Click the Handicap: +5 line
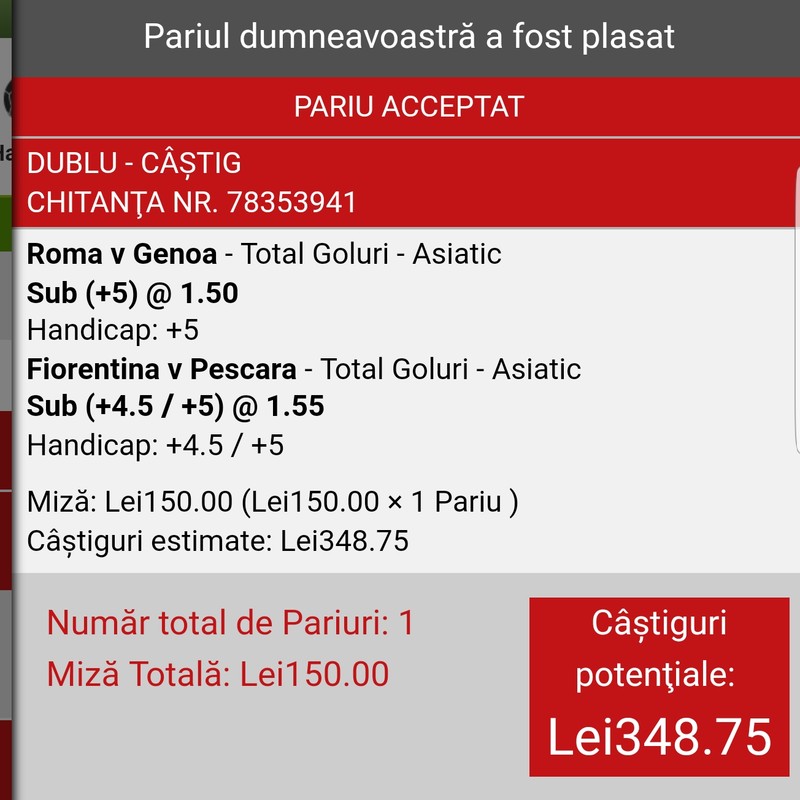Viewport: 800px width, 800px height. (x=113, y=330)
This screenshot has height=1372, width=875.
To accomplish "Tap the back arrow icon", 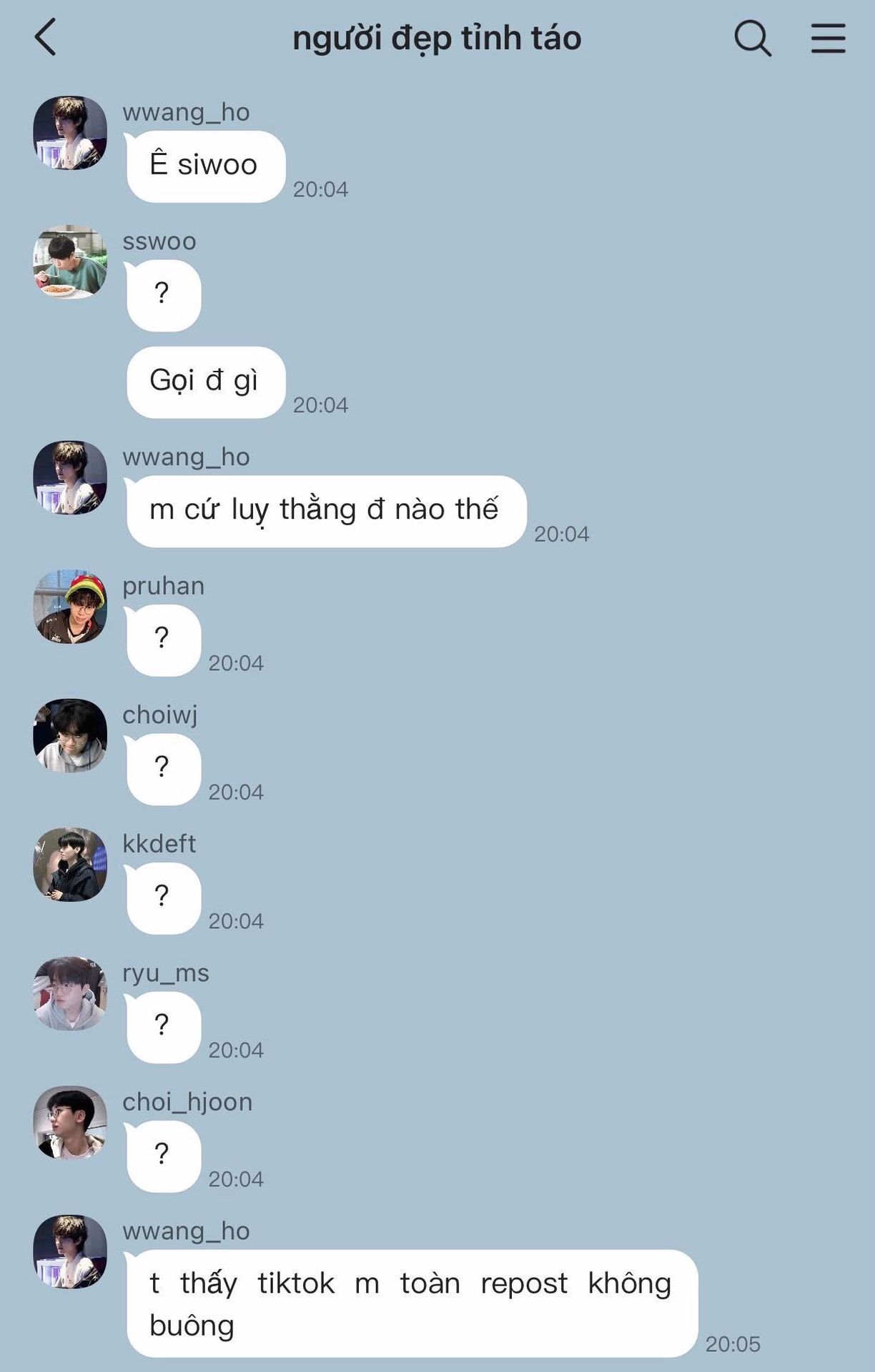I will (45, 37).
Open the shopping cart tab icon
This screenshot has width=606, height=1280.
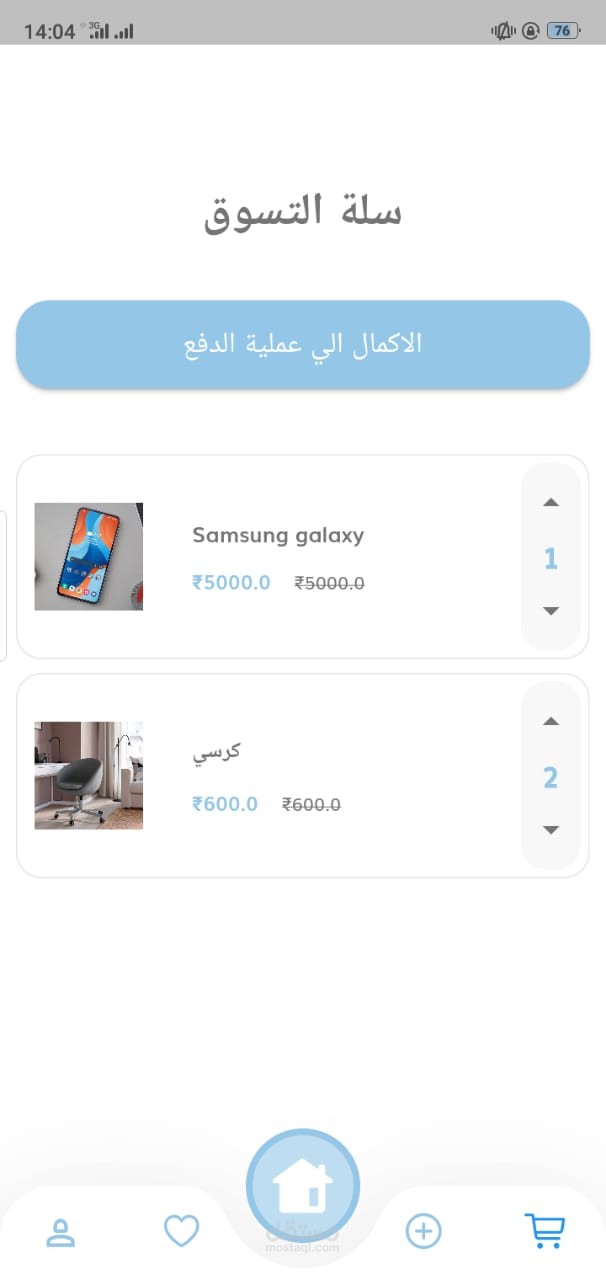pyautogui.click(x=545, y=1231)
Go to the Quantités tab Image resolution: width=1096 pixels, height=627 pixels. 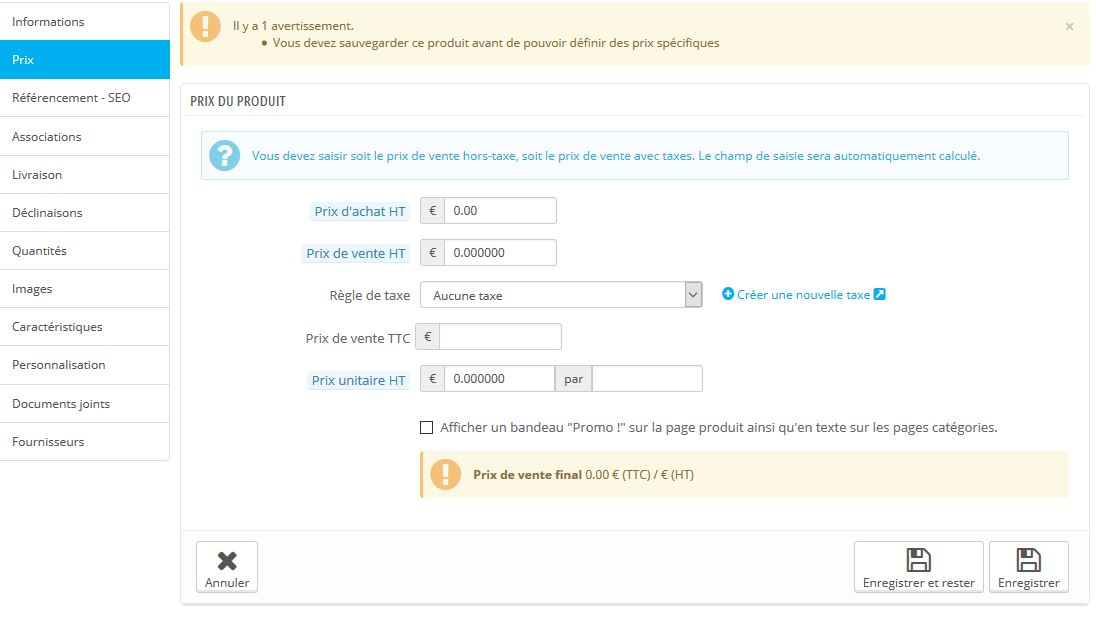pos(39,250)
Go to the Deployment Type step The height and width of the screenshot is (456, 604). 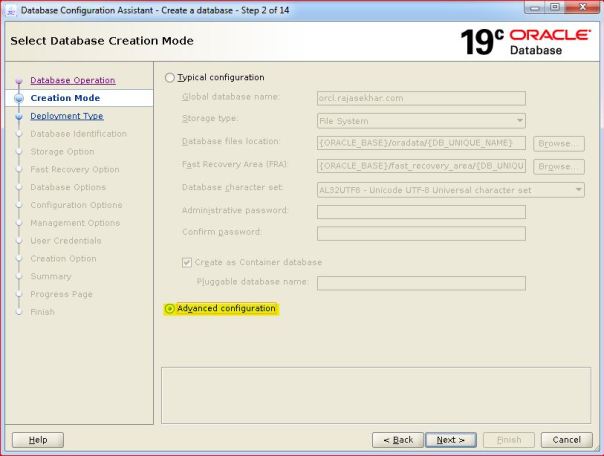(66, 116)
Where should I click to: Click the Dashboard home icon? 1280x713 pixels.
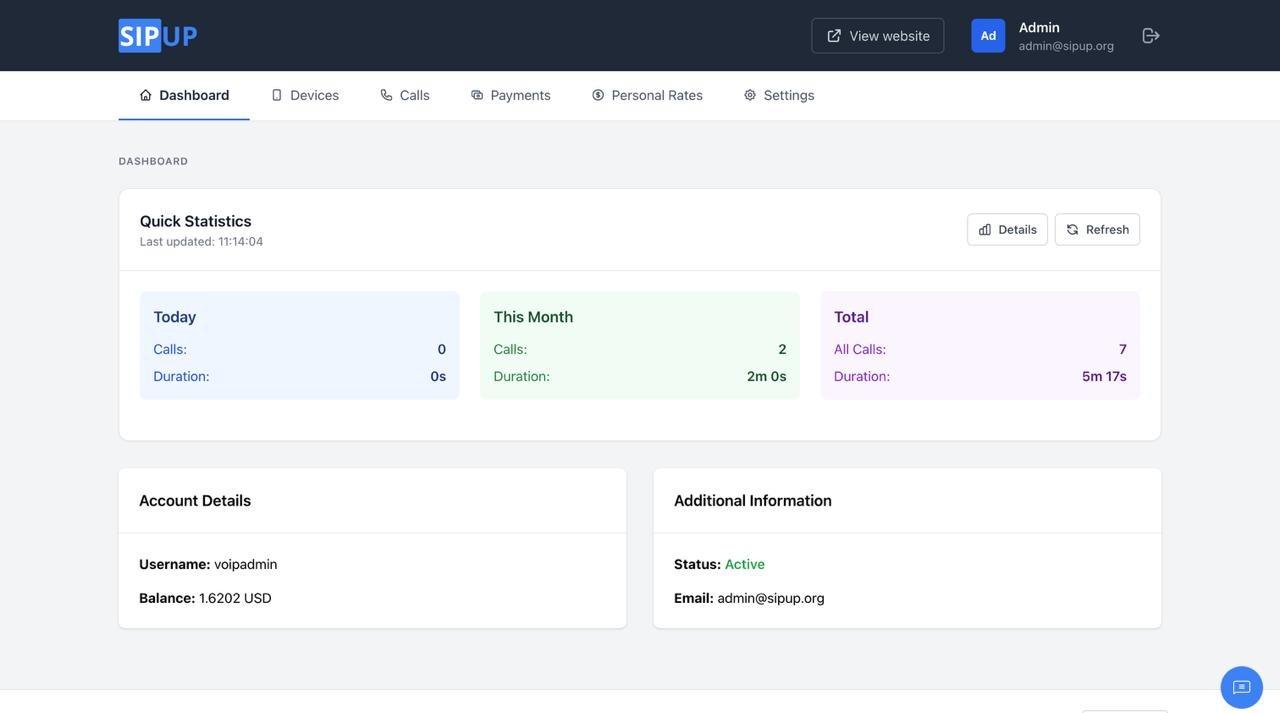pyautogui.click(x=146, y=95)
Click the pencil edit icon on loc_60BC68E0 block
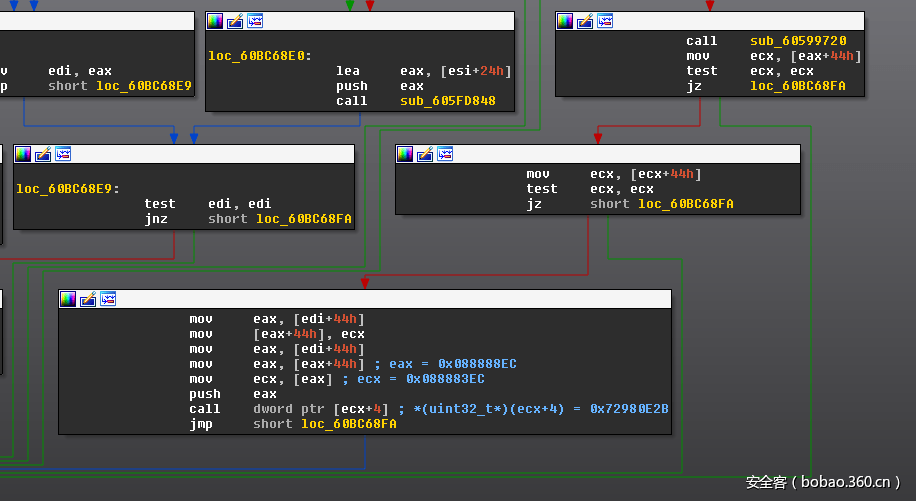 pyautogui.click(x=235, y=20)
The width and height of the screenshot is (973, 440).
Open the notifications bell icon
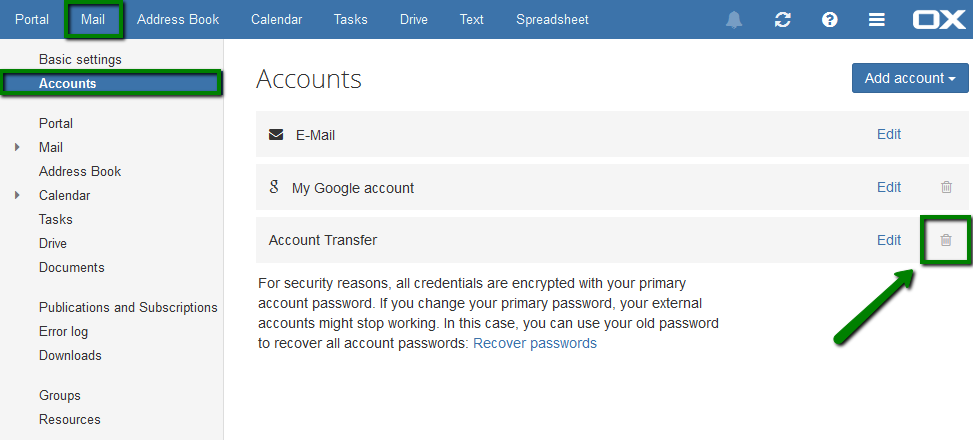[733, 20]
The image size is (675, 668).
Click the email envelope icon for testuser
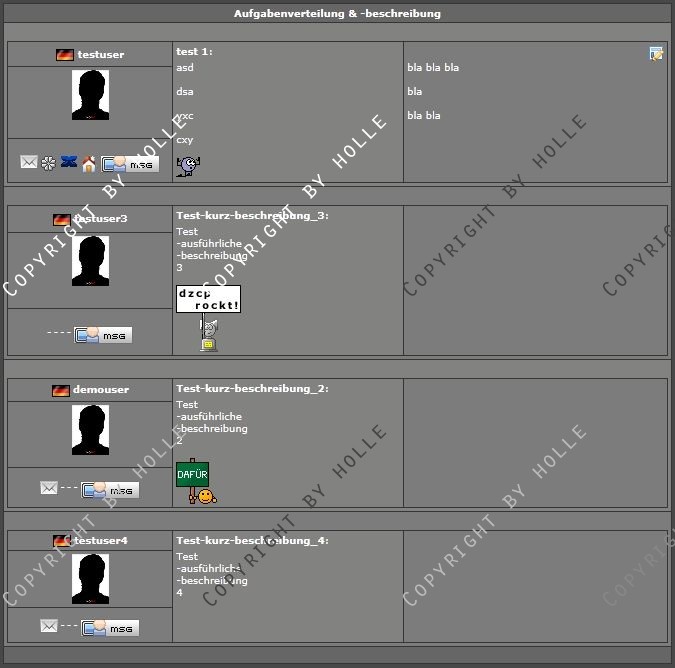[x=28, y=163]
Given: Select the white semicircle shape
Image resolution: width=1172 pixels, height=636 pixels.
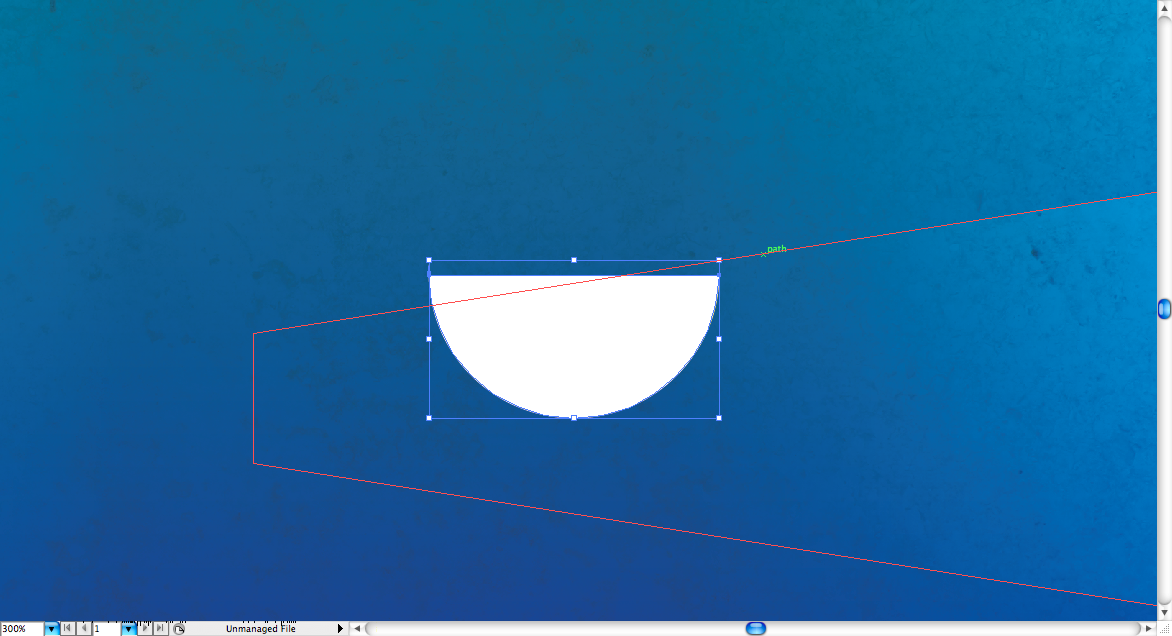Looking at the screenshot, I should pos(574,350).
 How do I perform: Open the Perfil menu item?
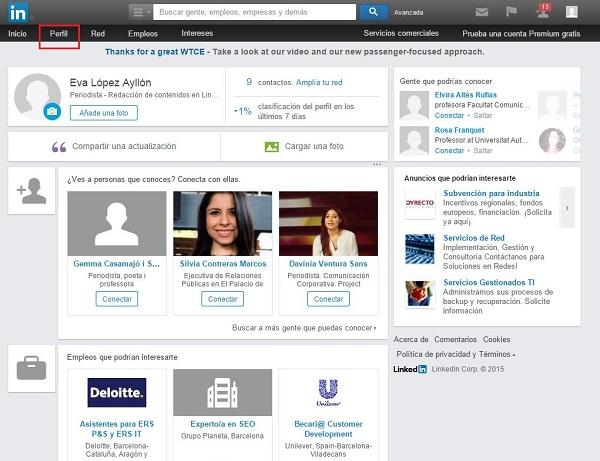tap(59, 34)
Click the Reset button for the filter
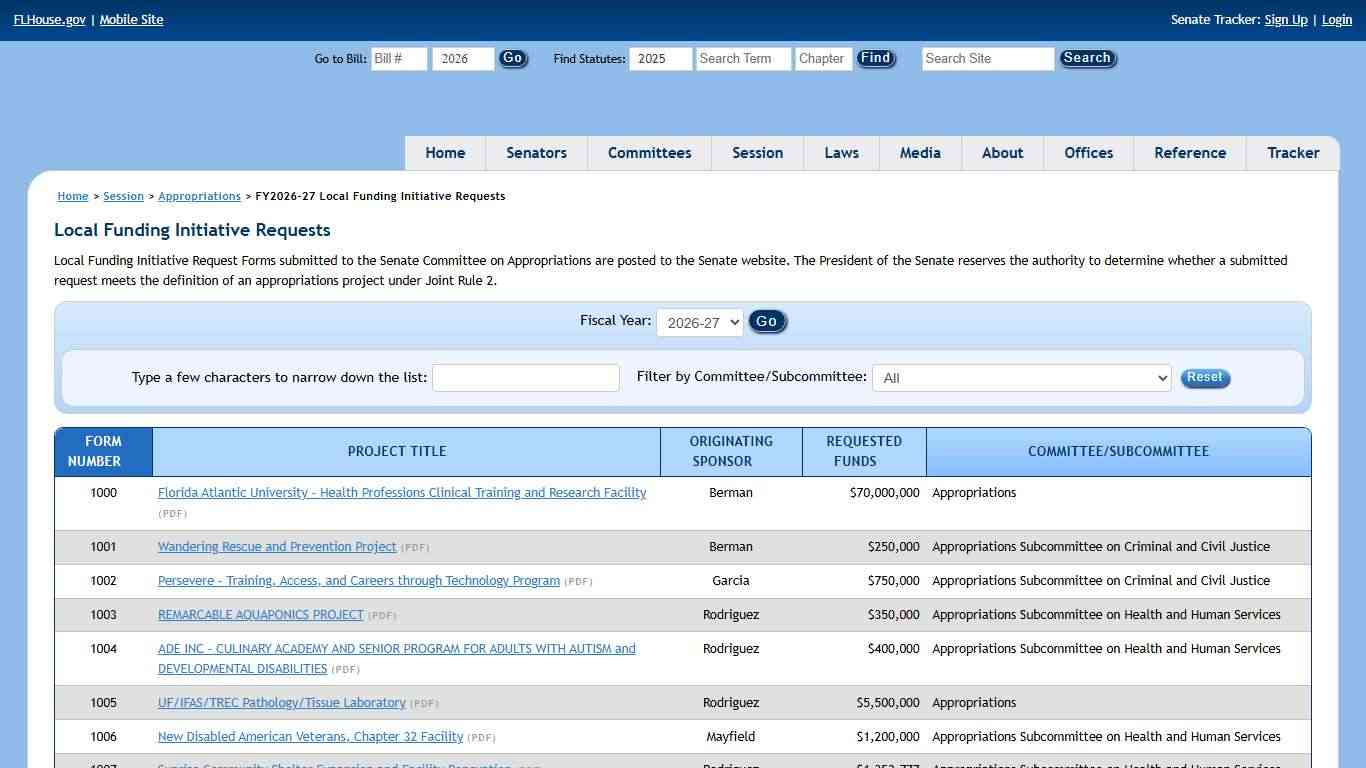Viewport: 1366px width, 768px height. pyautogui.click(x=1204, y=377)
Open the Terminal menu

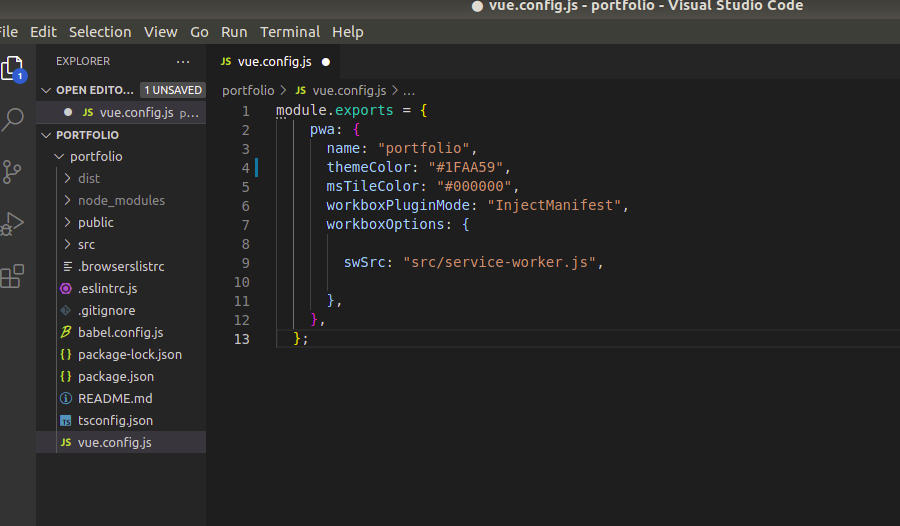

^^^^

• [Task]: Without any pictures, reproduce exactly the lines from the line that contains "How do I perform: Open the Perfil menu item?" to the end of the entries above, both ends included.

• [Result below]:
 How do I perform: Open the Perfil menu item?
tap(59, 34)
Click the Reset button for the filter
Viewport: 1366px width, 768px height. pyautogui.click(x=1204, y=377)
Open the Terminal menu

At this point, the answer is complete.